STRONA –

Zignorował znak „stop” i spowodował kolizję. W organizmie miał ponad 3 promile
Na jednym ze skrzyżowań w Bełżcu (powiat tomaszowski) doszło do kolizji dwóch pojazdów. Sprawca, który miał w organizmie 3,3 promila alkoholu, stanie teraz przed sądem.
Wczoraj w Bełżcu na jednym ze skrzyżowań doszło do niebezpiecznego zdarzenia drogowego. Jak informuje młodszy aspirant Małgorzata Pawłowska z Policji w Tomaszowie Lubelskim, kierujący Audi 28-latek, jadąc ulicą Wąską, nie zastosował się do znaku STOP i wymusił pierwszeństwo na poruszającym się ulicą Lwowską 23-letnim kierowcy Opla.
>>> CZYTAJ TAKŻE: Małochwiej Duży: BMW uderzyło w barierę energochłonną. Kierowca był pijany
Na miejscu zdarzenia szybko pojawiły się służby ratunkowe. Pomimo kolizji obu pojazdów, na szczęście, żaden z jej uczestników nie potrzebował pomocy medycznej.

DOSTARCZONE DANE –
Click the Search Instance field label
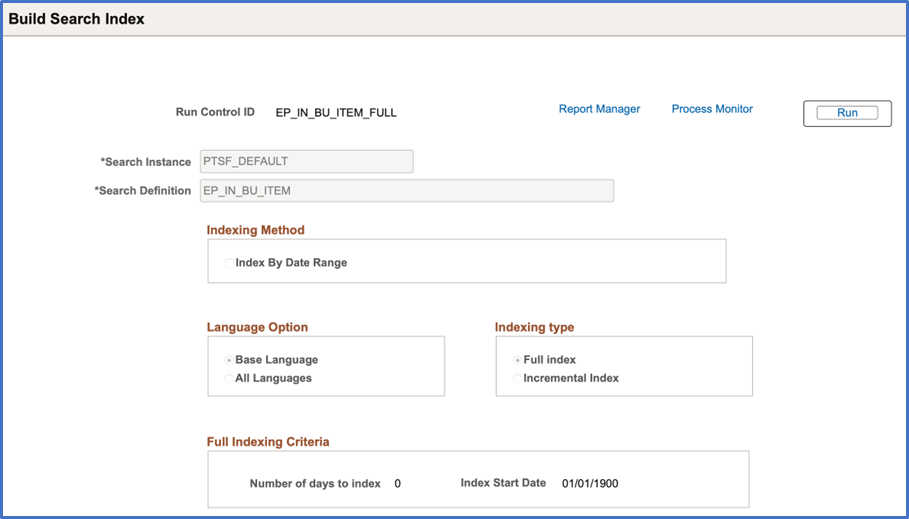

TREŚĆ ZADANIA – Przepisz dosłownie fragment artykułu o kolizji w Bełżcu od słów „Wczoraj w Bełżcu” aż do słów „potrzebował pomocy medycznej.” włącznie. Dane stanowią osobny, samodzielny materiał.

ODPOWIEDŹ PISEMNA –
Wczoraj w Bełżcu na jednym ze skrzyżowań doszło do niebezpiecznego zdarzenia drogowego. Jak informuje młodszy aspirant Małgorzata Pawłowska z Policji w Tomaszowie Lubelskim, kierujący Audi 28-latek, jadąc ulicą Wąską, nie zastosował się do znaku STOP i wymusił pierwszeństwo na poruszającym się ulicą Lwowską 23-letnim kierowcy Opla.
>>> CZYTAJ TAKŻE: Małochwiej Duży: BMW uderzyło w barierę energochłonną. Kierowca był pijany
Na miejscu zdarzenia szybko pojawiły się służby ratunkowe. Pomimo kolizji obu pojazdów, na szczęście, żaden z jej uczestników nie potrzebował pomocy medycznej.